As it happened, both Nollan and Dolan cases involved demands for dedications of land, leaving open the question of whether the law was the same in cases where the government demanded something other than land (e.g. money). This remained an open question until  Koontz v. St. Johns River Water Management District case landed before the Supreme Court.

In Koontz the District demanded that as a condition of the District granting a development permit, Koontz had to pay for government improvements that had nothing to do with his project, and indeed would be located some distance away from it, so that they lacked the required nexus and proportionality. So why should Koontz have to pay for something that had nothing to do with him, his property, and his development? To the extent Koontz’s project would require filling of 3 acres of wetland, he offered to dedicate 11 acres of existing wetlands to the government as an act of mitigation. Eleven acres in exchange for three sounds like a good deal to us, but the District was greedy and demanded more.

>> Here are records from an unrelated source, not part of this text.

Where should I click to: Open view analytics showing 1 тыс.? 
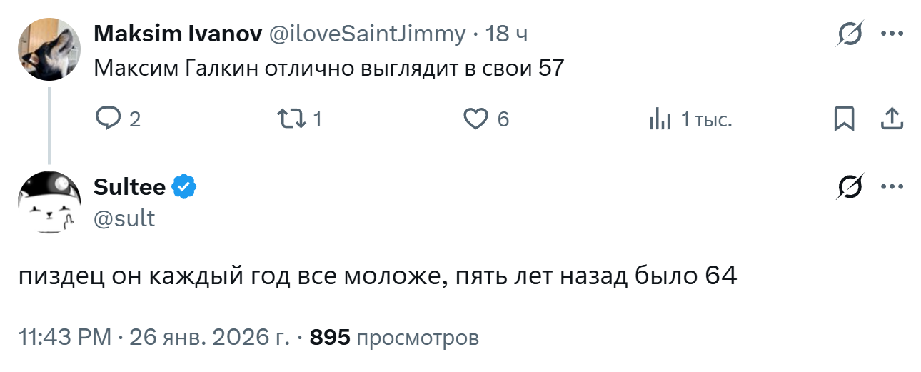[660, 119]
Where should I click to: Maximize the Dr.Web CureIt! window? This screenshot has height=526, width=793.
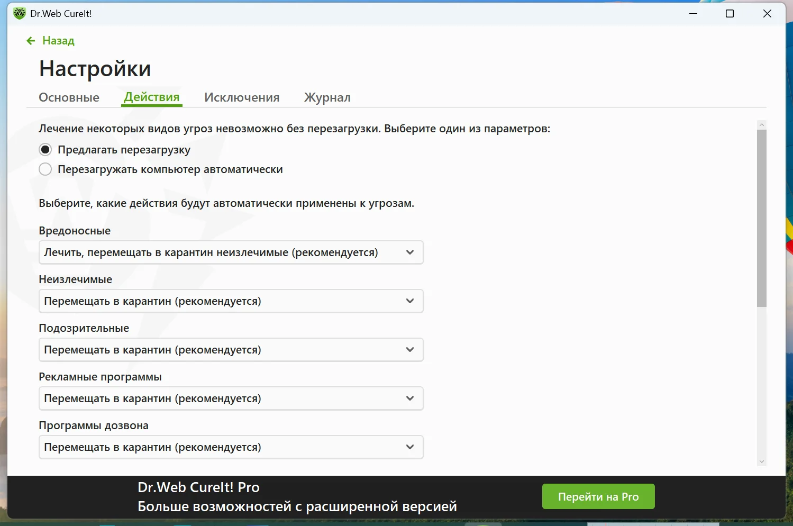pyautogui.click(x=730, y=14)
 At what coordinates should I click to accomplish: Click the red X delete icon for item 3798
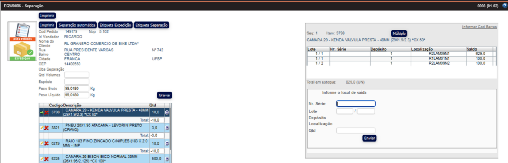coord(46,112)
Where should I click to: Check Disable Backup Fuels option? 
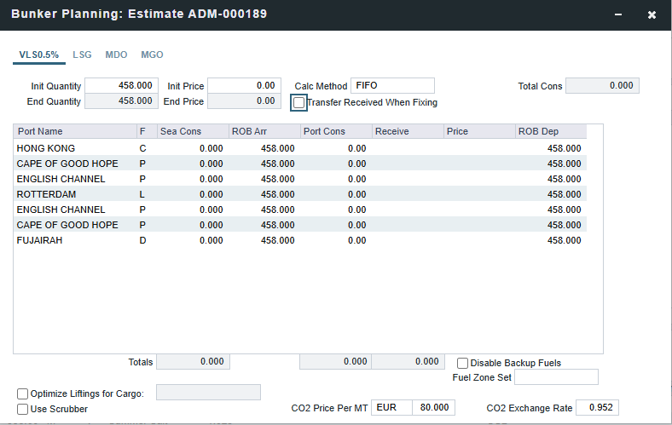463,363
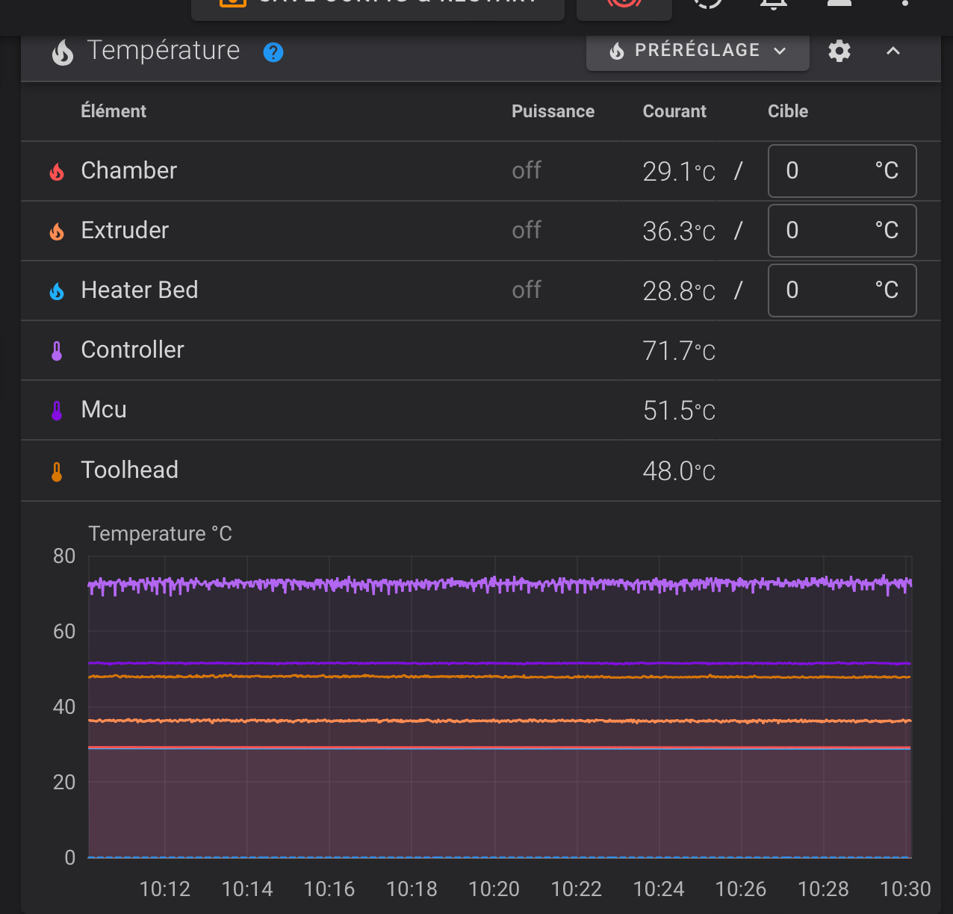Viewport: 953px width, 914px height.
Task: Select the Controller sensor name
Action: click(132, 350)
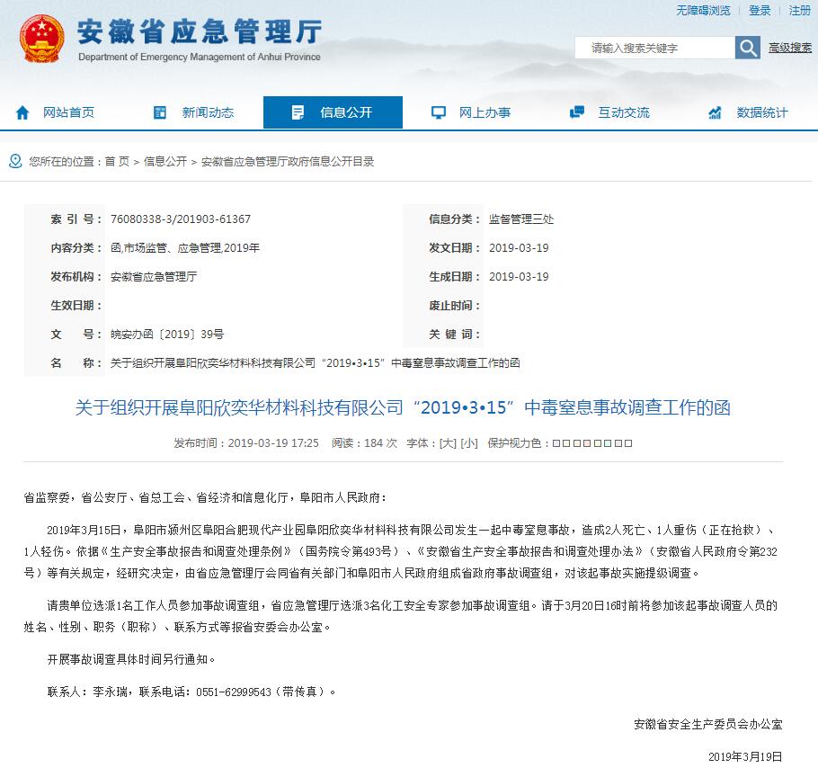The height and width of the screenshot is (768, 818).
Task: Set font size to small [小]
Action: coord(468,443)
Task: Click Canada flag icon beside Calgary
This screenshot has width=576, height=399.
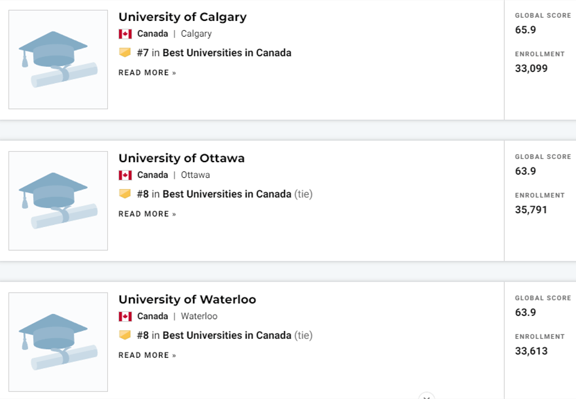Action: tap(125, 34)
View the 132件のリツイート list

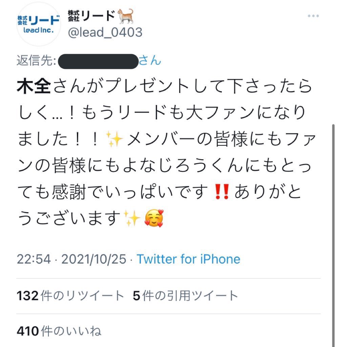(x=70, y=295)
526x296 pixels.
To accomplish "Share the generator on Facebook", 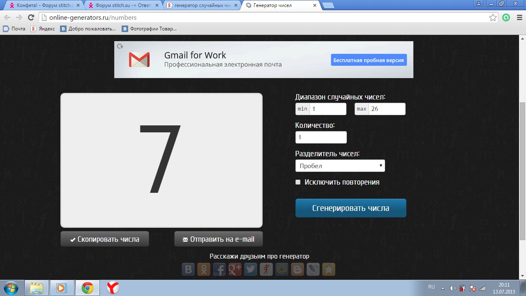I will 219,270.

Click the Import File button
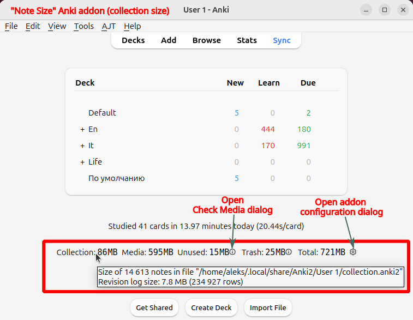268,307
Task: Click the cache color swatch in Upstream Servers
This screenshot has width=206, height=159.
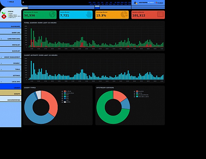Action: tap(137, 93)
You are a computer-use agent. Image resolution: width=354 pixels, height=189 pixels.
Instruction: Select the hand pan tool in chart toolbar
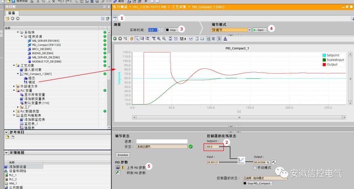(x=131, y=39)
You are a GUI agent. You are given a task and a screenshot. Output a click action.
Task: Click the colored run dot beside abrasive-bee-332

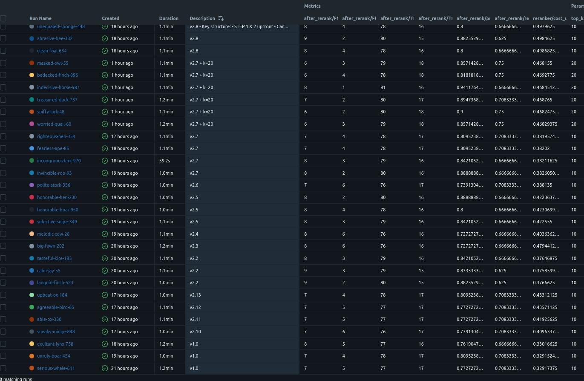point(31,38)
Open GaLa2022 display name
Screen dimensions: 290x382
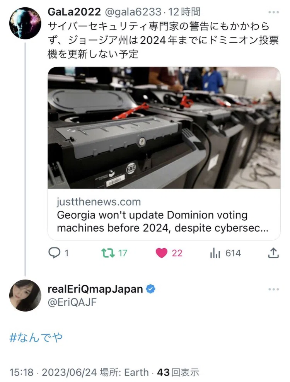(74, 12)
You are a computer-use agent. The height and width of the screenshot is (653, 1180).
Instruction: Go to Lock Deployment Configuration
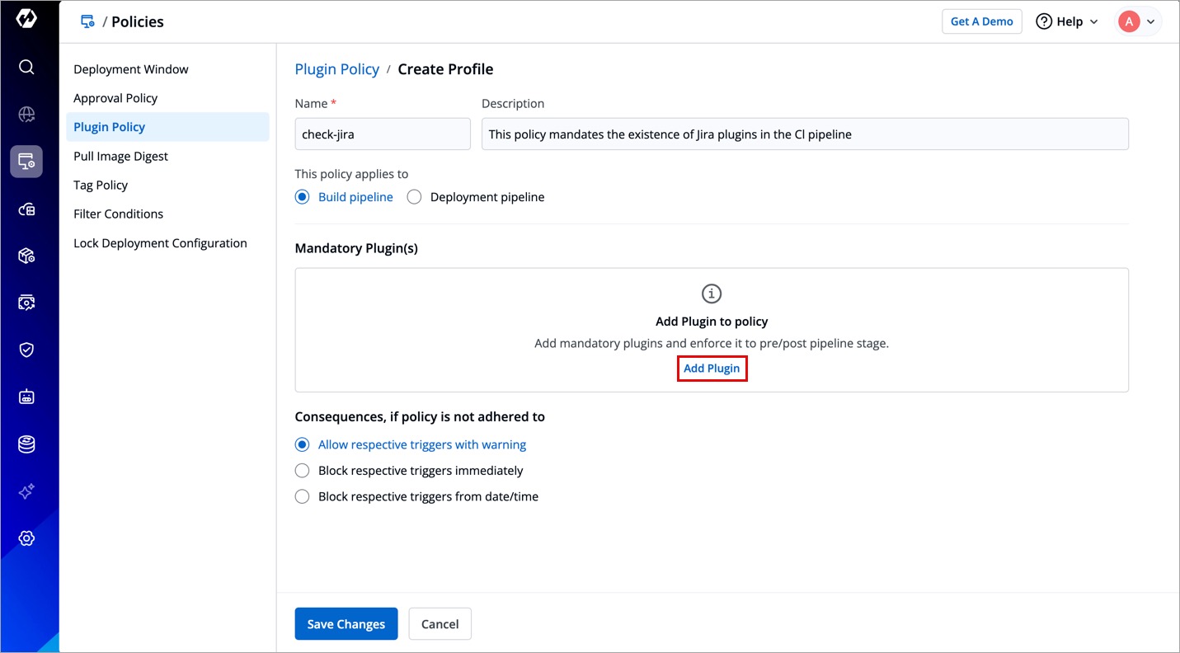coord(160,243)
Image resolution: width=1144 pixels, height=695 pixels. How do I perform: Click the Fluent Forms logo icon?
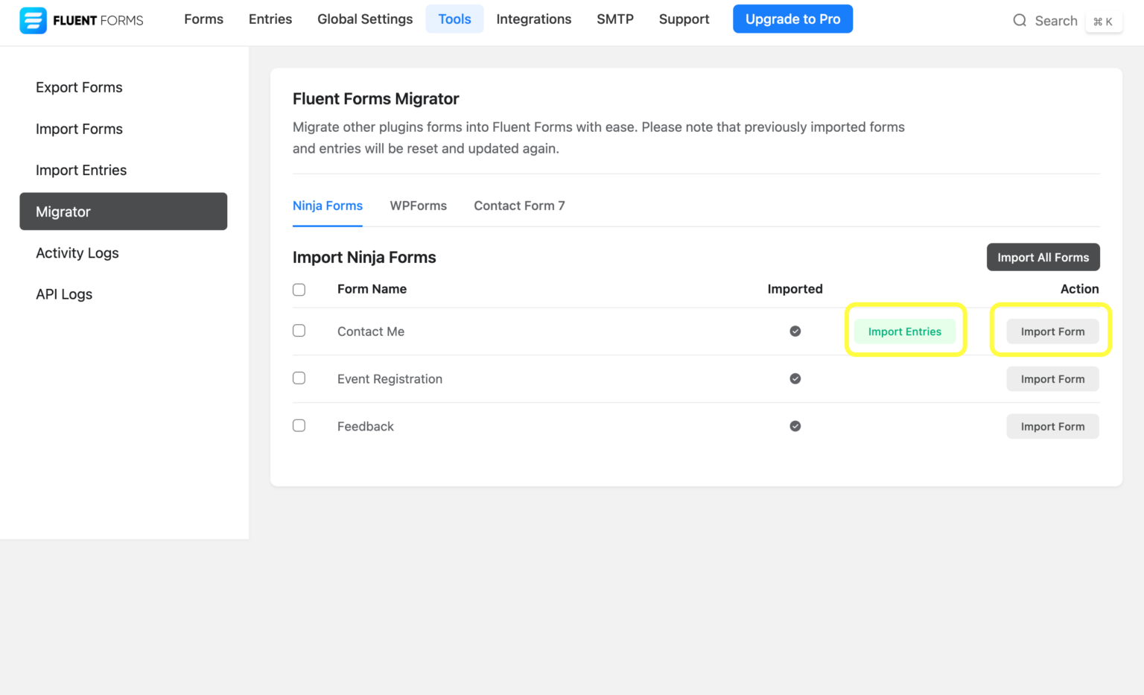33,20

In other words, what happened in Koontz was no request for a dedication, but an act of extortion: Give us money to pay for construction of government improvements that have nothing to do with you or your land, and are located miles offsite, or we won’t permit you to build on your land in a perfectly legal manner. This is an example of what lawyers call the doctrine of “unconstitutional conditions” — give us what we want, or we will deprive you of your constituionalm right. It’s sort of as if the govenment were to say to the New York Times: Pay us the cost of constructing a public school in Brooklyn, or we won’t let you put up your new building on 43rd Street in Manhattan. You think the Times would go for that? No? We don’t think so either. Why? Because after all the lawyer-talk is done with with, a situation like that beaars no resemblance to mitigation of any supposed harm done by the owner’s improvements. It is simply a case of baksheesh — an insitutionalized bribe, or if you prefer, since the District is saying “give or else,” it is an act of extortion — which is what the Supreme Court aptly called it in the Nollan case in 1987. So why change now?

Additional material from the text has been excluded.